In general, simple models such as nomograms or decision trees favor clinical applicability as they are widely understood and more easily applicable. In other words, the first step in ensuring interpretability should always be asking “do I really need a complex model here?”. Another option are graphical calculation devices named “nomograms”, used to explain logistic regression-based analyses, as is already common in oncology applications [31]. Decision trees model nonlinear effects and frequently detail feature importance scores, making them highly interpretable—provided a shallow tree depth [15].

Sensitivity analysis may help to assess how changes in input feature impact the predictive performance of a DL model [39]. In this context, heat maps are a valuable tool to visualize the importance of each pixel for a prediction task and may optimize a convolutional neural network training approach [43]. For example, heat maps detailing the Z-score difference of each radiomic feature between the training and the validation data set may be used to evaluate consistency of radiomics features [37].

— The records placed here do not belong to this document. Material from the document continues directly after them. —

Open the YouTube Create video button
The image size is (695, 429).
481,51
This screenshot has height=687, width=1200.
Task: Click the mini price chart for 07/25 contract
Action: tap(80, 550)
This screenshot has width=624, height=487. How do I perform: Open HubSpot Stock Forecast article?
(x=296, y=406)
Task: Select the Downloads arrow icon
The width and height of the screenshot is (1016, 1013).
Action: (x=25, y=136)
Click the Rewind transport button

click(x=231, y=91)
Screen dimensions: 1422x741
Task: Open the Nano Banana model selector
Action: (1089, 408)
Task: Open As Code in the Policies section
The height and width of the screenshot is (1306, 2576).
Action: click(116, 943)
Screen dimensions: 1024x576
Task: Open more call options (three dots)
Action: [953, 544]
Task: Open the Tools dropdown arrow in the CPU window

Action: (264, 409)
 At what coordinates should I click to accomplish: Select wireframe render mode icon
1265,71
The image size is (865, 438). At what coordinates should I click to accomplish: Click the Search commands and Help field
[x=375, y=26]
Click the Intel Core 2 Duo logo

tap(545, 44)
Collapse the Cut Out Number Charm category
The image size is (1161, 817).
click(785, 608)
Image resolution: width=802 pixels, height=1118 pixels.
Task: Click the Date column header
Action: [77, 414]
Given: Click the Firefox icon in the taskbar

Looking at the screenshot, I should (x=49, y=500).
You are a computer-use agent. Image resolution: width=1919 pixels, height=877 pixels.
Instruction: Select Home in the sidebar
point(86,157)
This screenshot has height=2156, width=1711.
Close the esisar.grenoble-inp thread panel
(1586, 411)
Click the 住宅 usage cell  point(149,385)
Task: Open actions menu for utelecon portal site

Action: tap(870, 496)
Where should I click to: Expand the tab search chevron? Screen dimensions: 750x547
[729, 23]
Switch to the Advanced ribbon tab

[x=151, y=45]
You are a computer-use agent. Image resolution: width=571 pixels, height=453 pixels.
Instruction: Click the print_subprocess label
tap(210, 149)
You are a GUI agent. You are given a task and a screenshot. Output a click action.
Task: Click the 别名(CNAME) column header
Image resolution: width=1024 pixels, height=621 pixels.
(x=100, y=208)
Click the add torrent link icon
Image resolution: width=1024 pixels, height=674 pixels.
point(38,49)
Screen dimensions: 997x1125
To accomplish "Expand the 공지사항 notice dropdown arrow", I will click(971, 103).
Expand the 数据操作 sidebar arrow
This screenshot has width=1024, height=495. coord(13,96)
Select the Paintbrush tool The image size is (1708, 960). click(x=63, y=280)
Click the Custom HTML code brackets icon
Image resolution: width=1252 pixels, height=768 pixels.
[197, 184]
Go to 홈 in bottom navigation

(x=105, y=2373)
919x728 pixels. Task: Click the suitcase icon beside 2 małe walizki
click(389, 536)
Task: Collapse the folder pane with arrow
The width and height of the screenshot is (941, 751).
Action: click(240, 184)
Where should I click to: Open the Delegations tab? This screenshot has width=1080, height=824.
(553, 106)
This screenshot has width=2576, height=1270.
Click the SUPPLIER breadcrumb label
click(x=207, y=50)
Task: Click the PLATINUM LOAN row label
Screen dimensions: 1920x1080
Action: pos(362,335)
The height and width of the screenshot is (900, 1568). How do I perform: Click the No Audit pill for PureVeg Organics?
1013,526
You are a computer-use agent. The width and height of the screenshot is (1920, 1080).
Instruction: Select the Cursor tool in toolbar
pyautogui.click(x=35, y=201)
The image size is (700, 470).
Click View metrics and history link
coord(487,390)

Especially in medicine, where failure of a model may adversely affect patient health, constant automatic and human-in-the-loop evaluation of its interpretability is required to test and optimize the performance of a model in a clinical setting. Using applications in their daily practice, clinicians can determine the performance model by comparing the explanation of a model with their own explanation for a decision [17]. The most trivial form of human-based evaluations constitute studies which compare the accuracy of decisions made by clinicians with or without interpretable ML; however, they are highly susceptible to interobserver variability caused by subjectivity and personal preferences [19]. To combat these potential forms of bias, multiple readers should be employed on a high number of diverse cases [19]. Forward and counterfactual simulation studies may aid in the objective assessment of interpretability to capture whether the clinician comprehends the underlying rationale behind the prediction [18]. In forward simulation, a reader is supposed to predict model output based on given input data. In counterfactual simulation, a clinician should predict the model result given a change to the input data [25]. Furthermore, human-subject involvement in the evaluation of explanation methods has been proposed in a feedback or feed-forward setting [46]. In a feedback setting, clinicians provide feedback on explanations which then used to quantify the quality of explanations [46]. In a feed-forward setting, clinicians suggest examples for explanations which serve as a reference for the explanations of the ML model [46].

Conclusion

Accessibility to ML techniques and the explosion in medical publishing overall have fueled the current “hype” of medical ML, which has certainly led to some interesting advancements, but also begs the question for how we should gatekeep proper techniques, rigorous methodology [45]. Many of the currently published ML models in the medical literature do not correspond to the “state-of-the-art—not only in terms of general methodology, but increasingly also in terms of lack of reproducibility and interpretability. As we outline in this review, these two points are crucial for the success of introducing ML into clinical practice. Raising awareness to these issues, providing solutions and establishing rigorous standards for ML research will be of utmost importance to de-stigmatize black-box-like models and restore the credibility and legitimacy of ML in medicine [51]. Data and code sharing (if necessary using approaches like federated learning), proper reporting according to guidelines, installing dedicated ML expert reviewers, applying simple and natively interpretable models where possible, or using post hoc techniques to enable interpretation of complex models where this is not: these gatekeeping steps will be critical to ensure that ML—like any scientific method – is applied correctly and does not produce misleading or even dangerous results [18].